Drinking water treatment ultimately aims to provide safe and harmless drinking water. Therefore, the suitability of a treatment process should not only be assessed based on reducing the concentration os a pollutant concentration but, more importantly, on reducing its toxicity. Hence, the main objective of this study was to answer whether the degradation of a highly toxic compound of global concern for drinking water equals its detoxification. We, therefore, investigated the treatment of cylindrospermopsin (CYN) by •OH and SO₄^-• produced in Fenton and Fenton-like reactions. Although SO₄^-• radicals removed the toxin more effectively, both radical species substantially degraded CYN. The underlying degradation mechanisms were similar for both radical species and involved hydroxylation, dehydrogenation, decarboxylation, sulfate group removal, ring cleavage, and further fragmentation. The hydroxymethyl uracil and tricyclic guanidine moieties were the primary targets. Furthermore, the residual toxicity, assessed by a 3-dimensional human in vitro liver model, was substantially reduced during the treatment by both radical species. Although the results indicated that some of the formed degradation products might still be toxic, the overall reduction of the toxicity together with the proposed degradation pathways allowed us to conclude: “Yes, degradation of CYN equals its detoxification!”.

饮用水处理最终旨在提供安全无害的饮用水。

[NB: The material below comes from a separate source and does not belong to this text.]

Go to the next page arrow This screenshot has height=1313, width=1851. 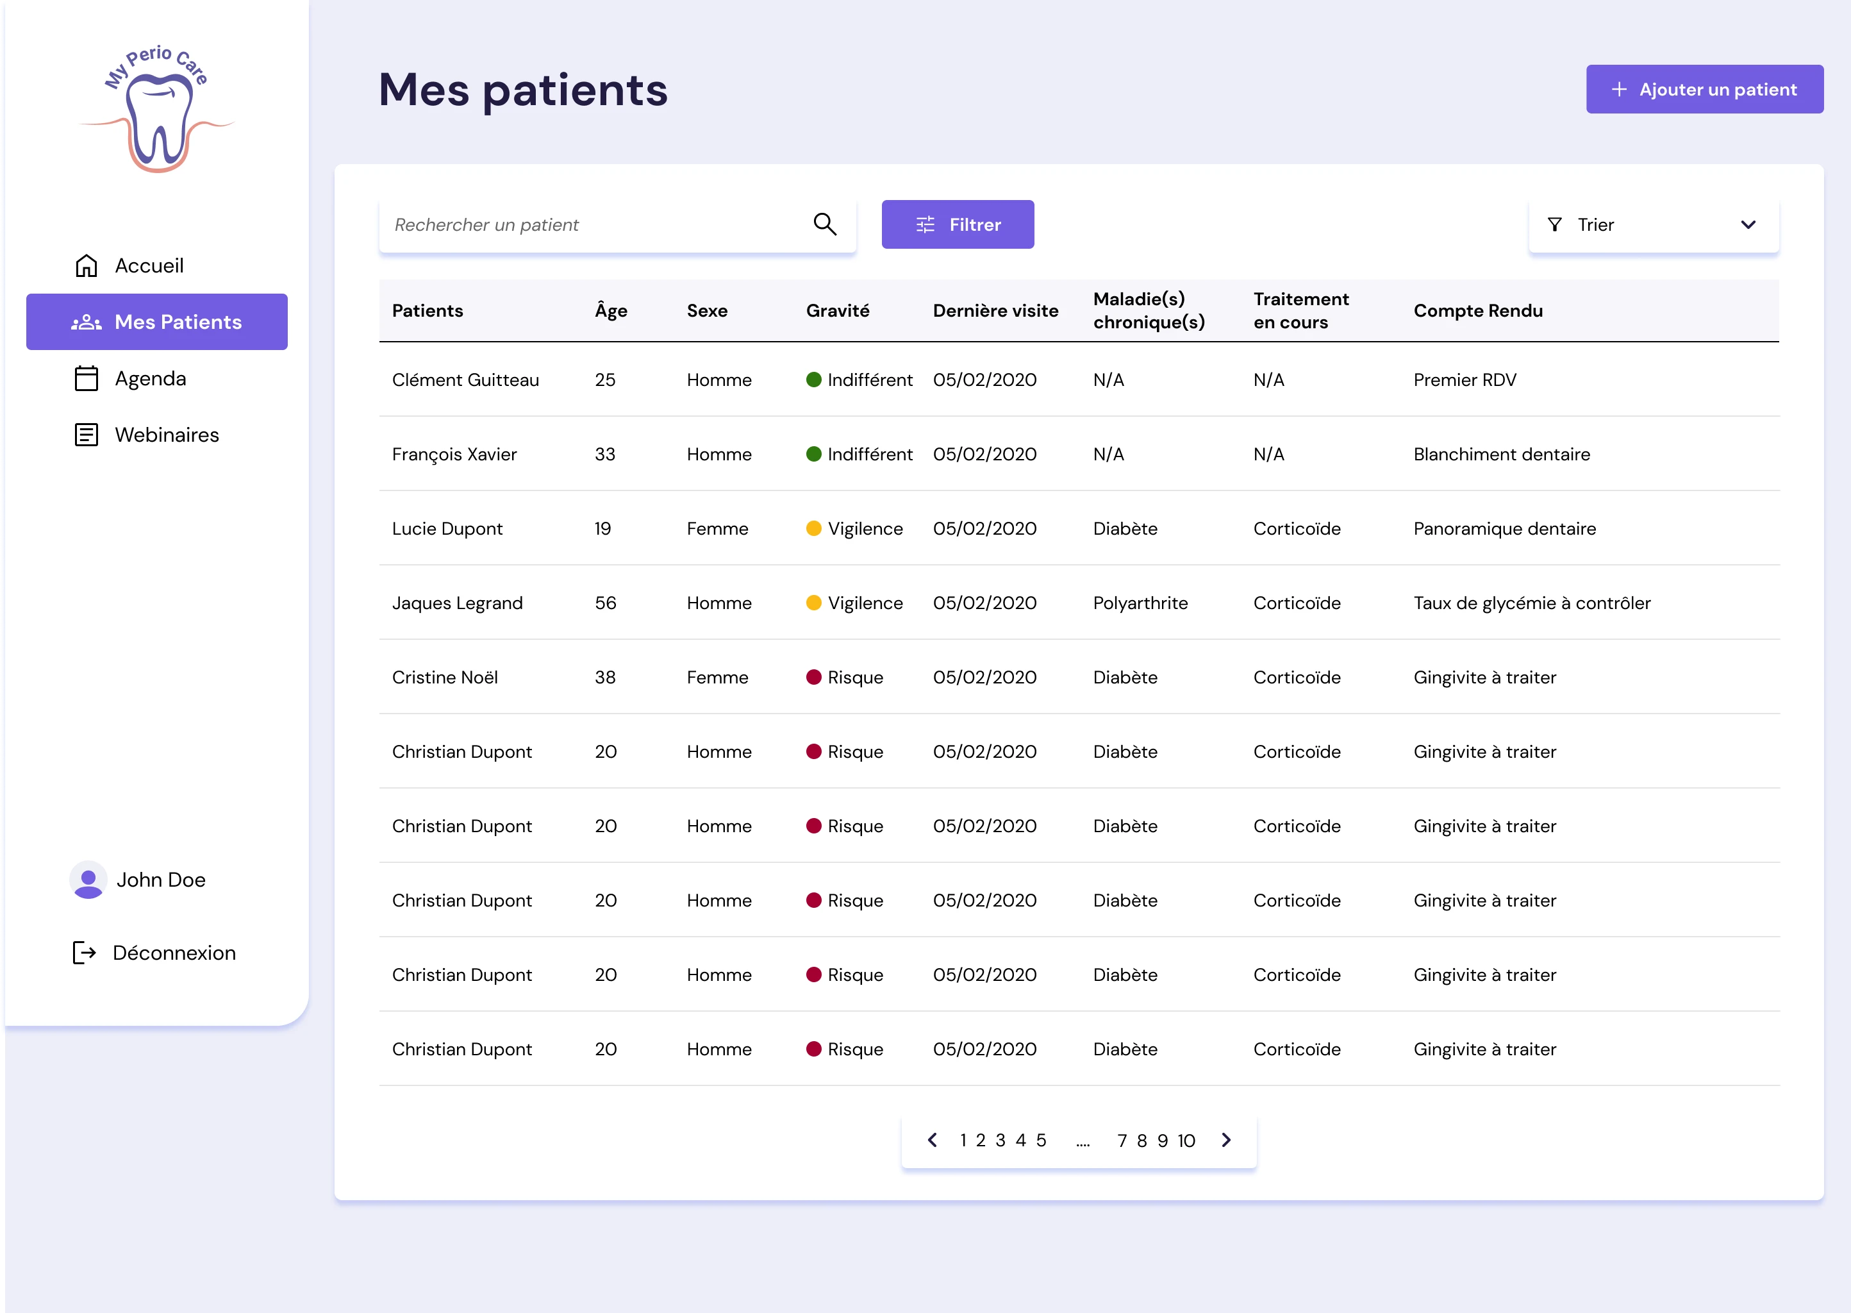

因此，处理过程的适用性不仅应基于降低污染物浓度的浓度来评估，更重要的是应基于降低其毒性来评估。因此，本研究的主要目的是回答全球关注的饮用水的剧毒化合物的降解是否等于其解毒。因此，我们研究了在 Fenton 和 Fenton 样反应中产生的 •OH 和 SO ₄ ^- •对圆柱体藻红 (CYN) 的处理。虽然 SO ₄ ^-• 自由基更有效地去除了毒素，两种自由基物质都显着降解了CYN。两种自由基物质的潜在降解机制相似，涉及羟基化、脱氢、脱羧、硫酸基团去除、环裂解和进一步碎裂。羟甲基尿嘧啶和三环胍部分是主要目标。此外，通过 3 维人体外肝脏模型评估的残留毒性在两种自由基物种的治疗过程中显着降低。虽然结果表明一些形成的降解产物可能仍然有毒，但毒性的总体降低以及所提出的降解途径使我们得出结论：“是的，CYN 的降解等于其解毒！”。